For super-resolution studies, some coverslip adherent cells were treated for 10 min with 100 nM isoproterenol prior to fixation in ice-cold methanol for, 5 min. After washing cells were blocked (45 min, RT) in blocking buffer: 20% SEA Block (Thermo Fisher Scientific), 0.05% v/v Triton X‐100 in PBS. Cells were incubated overnight at 4 °C with mouse monoclonal anti‐CaV1.2 (UC Davis/NIH NeuroMab Facility, clone N263/31; 1:100) with rabbit polyclonal anti-caveolin-3 or rabbit polyclonal β1 adrenergic receptor antibody. Secondary antibodies used were Alexa Fluor 647‐conjugated goat anti‐mouse IgG2b or Alexa Fluor 555‐conjugated goat anti‐rabbit (Life Technologies, 1:1000).

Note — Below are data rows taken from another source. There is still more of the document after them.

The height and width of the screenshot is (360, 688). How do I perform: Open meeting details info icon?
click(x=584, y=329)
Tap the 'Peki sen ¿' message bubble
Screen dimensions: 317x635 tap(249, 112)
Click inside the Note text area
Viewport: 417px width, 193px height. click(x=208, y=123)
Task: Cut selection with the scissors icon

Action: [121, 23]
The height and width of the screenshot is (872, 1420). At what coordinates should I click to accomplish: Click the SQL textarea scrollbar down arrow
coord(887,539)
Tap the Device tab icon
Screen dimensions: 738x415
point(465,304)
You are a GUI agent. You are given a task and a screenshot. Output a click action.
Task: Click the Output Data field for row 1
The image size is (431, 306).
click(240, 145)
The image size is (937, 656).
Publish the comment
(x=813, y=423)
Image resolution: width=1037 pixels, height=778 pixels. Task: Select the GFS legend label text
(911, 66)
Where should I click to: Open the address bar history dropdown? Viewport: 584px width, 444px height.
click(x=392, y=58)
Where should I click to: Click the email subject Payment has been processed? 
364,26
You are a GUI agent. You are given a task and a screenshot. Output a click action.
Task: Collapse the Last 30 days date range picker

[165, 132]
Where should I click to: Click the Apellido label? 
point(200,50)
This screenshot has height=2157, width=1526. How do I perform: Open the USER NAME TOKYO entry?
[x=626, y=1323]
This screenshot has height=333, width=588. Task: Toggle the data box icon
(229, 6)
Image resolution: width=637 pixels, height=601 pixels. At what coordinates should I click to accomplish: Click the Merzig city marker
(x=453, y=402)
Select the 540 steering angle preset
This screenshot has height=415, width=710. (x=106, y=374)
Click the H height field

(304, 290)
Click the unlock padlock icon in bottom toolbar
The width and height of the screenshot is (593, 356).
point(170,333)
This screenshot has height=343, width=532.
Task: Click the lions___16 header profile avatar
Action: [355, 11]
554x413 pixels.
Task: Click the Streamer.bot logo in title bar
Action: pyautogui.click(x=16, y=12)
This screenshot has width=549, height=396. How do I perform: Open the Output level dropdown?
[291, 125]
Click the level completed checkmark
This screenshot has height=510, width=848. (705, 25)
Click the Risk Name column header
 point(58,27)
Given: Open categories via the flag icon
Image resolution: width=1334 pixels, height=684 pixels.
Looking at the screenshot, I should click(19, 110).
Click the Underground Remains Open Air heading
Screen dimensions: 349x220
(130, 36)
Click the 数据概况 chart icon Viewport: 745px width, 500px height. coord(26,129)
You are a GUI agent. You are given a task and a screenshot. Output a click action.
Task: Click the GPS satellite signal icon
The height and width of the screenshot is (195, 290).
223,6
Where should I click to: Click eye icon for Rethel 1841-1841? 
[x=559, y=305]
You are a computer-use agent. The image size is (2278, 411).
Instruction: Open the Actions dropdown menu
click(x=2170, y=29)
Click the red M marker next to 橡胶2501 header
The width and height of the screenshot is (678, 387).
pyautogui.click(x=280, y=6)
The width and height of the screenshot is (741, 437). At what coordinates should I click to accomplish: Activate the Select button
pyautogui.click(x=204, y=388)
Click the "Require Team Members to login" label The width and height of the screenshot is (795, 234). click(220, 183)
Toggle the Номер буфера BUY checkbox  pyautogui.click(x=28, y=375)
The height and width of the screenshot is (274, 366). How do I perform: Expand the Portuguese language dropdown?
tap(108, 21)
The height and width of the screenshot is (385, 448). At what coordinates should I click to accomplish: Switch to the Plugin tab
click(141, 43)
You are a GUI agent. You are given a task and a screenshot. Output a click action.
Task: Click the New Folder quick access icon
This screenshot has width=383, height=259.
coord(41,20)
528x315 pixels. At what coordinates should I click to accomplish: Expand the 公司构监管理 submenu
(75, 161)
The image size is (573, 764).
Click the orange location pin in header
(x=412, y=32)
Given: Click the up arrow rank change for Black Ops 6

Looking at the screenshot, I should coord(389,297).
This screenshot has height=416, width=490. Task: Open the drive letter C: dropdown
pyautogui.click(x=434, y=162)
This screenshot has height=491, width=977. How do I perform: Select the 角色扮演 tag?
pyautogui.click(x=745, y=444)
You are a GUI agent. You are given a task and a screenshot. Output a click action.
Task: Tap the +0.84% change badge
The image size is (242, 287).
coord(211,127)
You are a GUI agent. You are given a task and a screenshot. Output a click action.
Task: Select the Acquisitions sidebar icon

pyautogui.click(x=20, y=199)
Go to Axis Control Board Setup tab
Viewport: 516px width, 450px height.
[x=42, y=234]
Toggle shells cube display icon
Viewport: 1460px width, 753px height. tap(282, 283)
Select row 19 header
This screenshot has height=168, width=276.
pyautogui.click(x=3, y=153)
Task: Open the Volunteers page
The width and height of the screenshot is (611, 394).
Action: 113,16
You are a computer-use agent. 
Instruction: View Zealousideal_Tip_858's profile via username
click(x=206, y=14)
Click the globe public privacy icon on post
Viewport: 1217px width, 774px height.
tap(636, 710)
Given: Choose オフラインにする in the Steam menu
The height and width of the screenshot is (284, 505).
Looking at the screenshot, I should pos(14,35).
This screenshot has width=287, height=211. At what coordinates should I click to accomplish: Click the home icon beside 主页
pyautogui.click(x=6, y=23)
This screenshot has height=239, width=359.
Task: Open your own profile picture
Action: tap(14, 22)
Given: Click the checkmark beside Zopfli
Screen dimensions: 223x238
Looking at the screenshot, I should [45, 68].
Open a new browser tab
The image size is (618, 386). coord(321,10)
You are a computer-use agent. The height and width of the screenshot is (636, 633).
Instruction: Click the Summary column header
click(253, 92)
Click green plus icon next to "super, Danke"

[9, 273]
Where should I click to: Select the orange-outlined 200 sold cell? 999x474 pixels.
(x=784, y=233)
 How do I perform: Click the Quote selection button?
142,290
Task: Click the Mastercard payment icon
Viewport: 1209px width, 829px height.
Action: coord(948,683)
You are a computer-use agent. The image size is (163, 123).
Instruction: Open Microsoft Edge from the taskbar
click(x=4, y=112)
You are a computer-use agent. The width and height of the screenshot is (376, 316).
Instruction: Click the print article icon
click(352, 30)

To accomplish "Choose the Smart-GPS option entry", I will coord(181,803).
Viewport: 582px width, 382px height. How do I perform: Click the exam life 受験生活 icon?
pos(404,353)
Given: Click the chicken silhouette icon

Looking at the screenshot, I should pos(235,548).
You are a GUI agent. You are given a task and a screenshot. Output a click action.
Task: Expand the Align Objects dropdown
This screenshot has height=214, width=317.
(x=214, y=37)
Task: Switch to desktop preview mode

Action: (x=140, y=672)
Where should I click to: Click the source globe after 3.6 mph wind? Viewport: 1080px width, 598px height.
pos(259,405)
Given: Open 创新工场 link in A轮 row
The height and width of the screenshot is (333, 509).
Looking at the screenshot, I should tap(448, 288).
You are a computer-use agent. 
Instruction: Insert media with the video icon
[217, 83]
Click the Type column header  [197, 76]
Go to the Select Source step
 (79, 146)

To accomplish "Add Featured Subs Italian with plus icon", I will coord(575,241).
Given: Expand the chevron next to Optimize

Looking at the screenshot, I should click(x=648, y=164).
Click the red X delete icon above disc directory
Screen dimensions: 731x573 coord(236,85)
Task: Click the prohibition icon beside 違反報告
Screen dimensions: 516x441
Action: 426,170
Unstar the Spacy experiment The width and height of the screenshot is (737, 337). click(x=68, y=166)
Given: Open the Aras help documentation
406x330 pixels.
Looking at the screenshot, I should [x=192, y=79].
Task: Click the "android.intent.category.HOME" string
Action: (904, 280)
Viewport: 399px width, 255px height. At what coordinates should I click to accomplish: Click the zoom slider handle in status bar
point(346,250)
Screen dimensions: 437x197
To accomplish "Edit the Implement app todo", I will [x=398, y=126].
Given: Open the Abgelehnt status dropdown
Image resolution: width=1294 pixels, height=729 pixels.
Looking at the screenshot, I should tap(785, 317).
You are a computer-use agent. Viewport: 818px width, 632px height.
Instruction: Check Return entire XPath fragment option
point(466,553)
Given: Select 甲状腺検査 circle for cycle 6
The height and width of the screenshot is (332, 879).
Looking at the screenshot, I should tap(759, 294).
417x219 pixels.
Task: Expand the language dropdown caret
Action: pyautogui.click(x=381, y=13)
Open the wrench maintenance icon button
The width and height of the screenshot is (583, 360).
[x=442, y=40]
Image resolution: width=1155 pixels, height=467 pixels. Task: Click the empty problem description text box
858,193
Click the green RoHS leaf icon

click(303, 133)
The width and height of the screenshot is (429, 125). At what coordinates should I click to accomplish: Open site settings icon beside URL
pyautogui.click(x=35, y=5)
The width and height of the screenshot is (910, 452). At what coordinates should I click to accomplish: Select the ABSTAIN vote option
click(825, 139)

Super-resolution nanoscopy

Cells were imaged on a super-resolution Ground State Depletion (GSD) microscope (Leica Microsystems, Wetzlar, courtesy of Dr. F Santana) in TIRF mode with 150 nm penetration depth as previously described34. Fluorescence was detected through a Leica high-power TIRF quad filter cube (QGS HP-T) with emission band-pass filters. The collected frames were reconstructed into super-resolution localization maps using Leica Application Suite (LAS AF) software. Cluster area size was measured from binary masks of the localization maps with a 10 nm pixel size in ImageJ/Fiji as previously described35.

Assessment of changes in intracellular calcium under paced conditions

Myocytes were incubated in Fluo-4-AM (5 μM, Life Technologies, 20 min), then stimulated in current clamp mode with suprathreshold stimuli using an Axopatch 200B voltage-clamp amplifier (Molecular Devices). Signal was recorded using a Zyla 5.5 sCMOS camera and MetaMorph 7.10.3 sotware.

Statistical analysis

Results are reported as means ± SEM. Statistical analysis was performed using Prism GraphPad software. The Shapiro–Wilk normality test was used to assess whether the data were normally distributed. If the data were normally distributed a Brown-Forsyth and Welch ANOVA was used to analyse differences between wt and αMHC403/+ groups. Where data were not normally distributed a Kruskal–Wallis ANOVA was performed. A Dunn’s test was used to correct for multiple comparisons. All chemicals and reagents were purchased from Sigma-Merck unless otherwise specified.